* **Exercise brief**
Would you transcribe each of the entries exactly, with nothing added or dropped?

* **Records to use**
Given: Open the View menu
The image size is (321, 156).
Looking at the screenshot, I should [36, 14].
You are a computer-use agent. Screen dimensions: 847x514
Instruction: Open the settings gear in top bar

* **Expected answer**
Given: Open the View menu
The image size is (321, 156).
Looking at the screenshot, I should [36, 14].
You are a computer-use agent. Screen dimensions: 847x514
Instruction: Open the settings gear in top bar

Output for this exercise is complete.